Work to do:
**1.** From the passage below on Trump's campaign, list every campaign pledge that, according to the quoted reporting, many of his fans doubted he would actually carry out.
**2.** In the passage below on Trump's campaign, what happens to the wall when the Mexicans say no?

When Trump talked about this during the campaign, liberals like me would say in exasperation, "Don't you all realize this is fake? He's a con man!" His most ardent fans would have responded just like pro wrestling fans do: Of course we know it's fake. The point is the show, the drama, the way it makes us feel.
This was what many of them told reporters during the campaign. As Jenna Johnson of The Washington Post wrote in June, "many of Trump's fans don't actually think he will build a wall — and they don't care if he doesn't. Many also don't think that Trump as president will really ban foreign Muslims from entering the country, seize oil controlled by terrorists, or deport 11 million illegal immigrants. They view Trump's pledges more as malleable symbols than concrete promises, reflecting a willingness to shake things up and to be bold."
But on this particular pledge, it was about more than being bold. Consider the line about the wall getting 10 feet higher when the Mexicans say no. It was about dominance — something deeply important to Trump personally, and which his fans could experience through him. It's about making those foreigners kneel before us, where their resistance only increases our power. It was the equivalent of Michael Corleone telling Senator Geary, "My offer is this — nothing. Not even the fee for the gaming license, which I would appreciate if you would put up personally." That's how you show someone who's boss, by making them pay for their own humiliation.

Given material:
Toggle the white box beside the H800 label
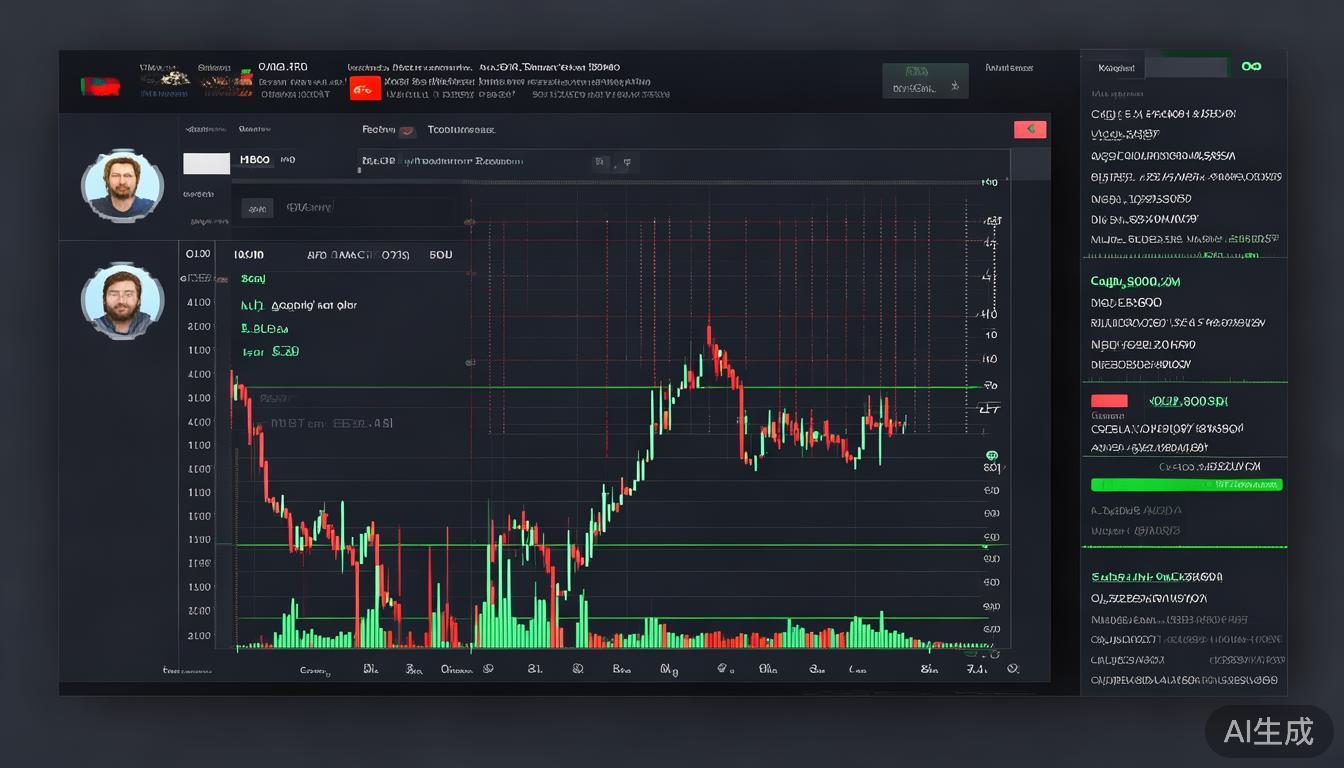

Responses to the tasks:
**1.**
- Building a wall
- Banning foreign Muslims from entering the country
- Seizing oil controlled by terrorists
- Deporting 11 million illegal immigrants

**2.** It gets 10 feet higher.